For the past few months, we’ve been talking a lot internally about what it means to be category-defining.
Some might define it by market share, revenue, or user growth curves. Those things matter. But for me, it’s much simpler. Being category-defining has nothing to do with how big you are on a chart and everything to do with how people remember their own lives.
I’ve been fortunate in my career to work on problems that sat at inflection points. Early on, I became obsessed with how emerging technology could simplify systems that had grown unnecessarily complex. At The Shipyard, we built algorithmic trading systems to bring precision and accountability to digital media. At Bold Penguin, we reimagined how commercial insurance brokers and carriers connect, quote, and bind — turning what had been fragmented and opaque into something searchable, structured, and scalable.

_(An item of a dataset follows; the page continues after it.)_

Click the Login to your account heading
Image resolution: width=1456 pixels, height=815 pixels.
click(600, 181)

Each time, the goal wasn’t disruption for its own sake. It was clarity. It was creating a moment where professionals in an industry could say, “There was how we did it before… and then there was how we did it after.” That’s the lens through which I see Goodwin.
Many years from now, two executives in private aviation will be catching up at a conference bar. They’ll have spent three decades navigating aircraft cycles, owner expectations, broker relationships, and all the friction that used to define the work. As they reminisce, the conversation will naturally split into two chapters: before Goodwin — and after.

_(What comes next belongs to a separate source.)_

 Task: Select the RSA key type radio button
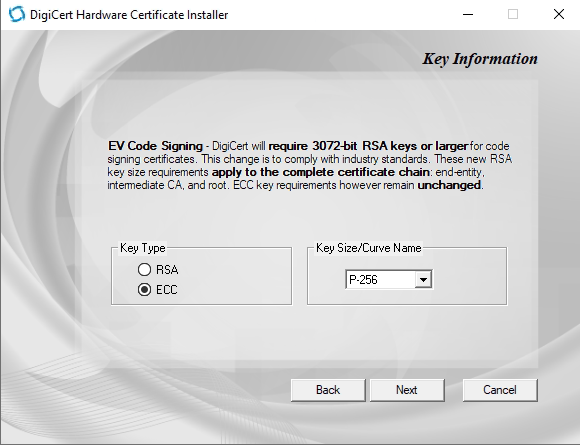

Before Goodwin, deals were held together by phone calls and favors. Information lived in spreadsheets and in people’s heads. Every successful trip felt like a small miracle orchestrated by the right person knowing the right person at the right time. The work was heroic — but fragile. Excellence meant mastering chaos. What we’re building at Goodwin changes that.

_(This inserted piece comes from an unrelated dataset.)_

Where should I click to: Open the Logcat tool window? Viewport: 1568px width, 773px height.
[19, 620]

Not by removing relationships — relationships will always matter — but by strengthening them with structure, transparency, and intelligent systems. When workflows are unified, data is connected, and incentives are aligned, the job itself evolves. The definition of “great” changes. Instead of being great at navigating friction, you’re great at delivering outcomes. That’s category-defining.
And we’re doing it with an extraordinary team. One of the things I’m most proud of is the caliber and diversity of the people building Goodwin. We are assembling bright, principled individuals from different industries, backgrounds, and disciplines — people who challenge assumptions and bring fresh perspective to a legacy market. Innovation rarely comes from uniform thinking. It comes from the collision of ideas.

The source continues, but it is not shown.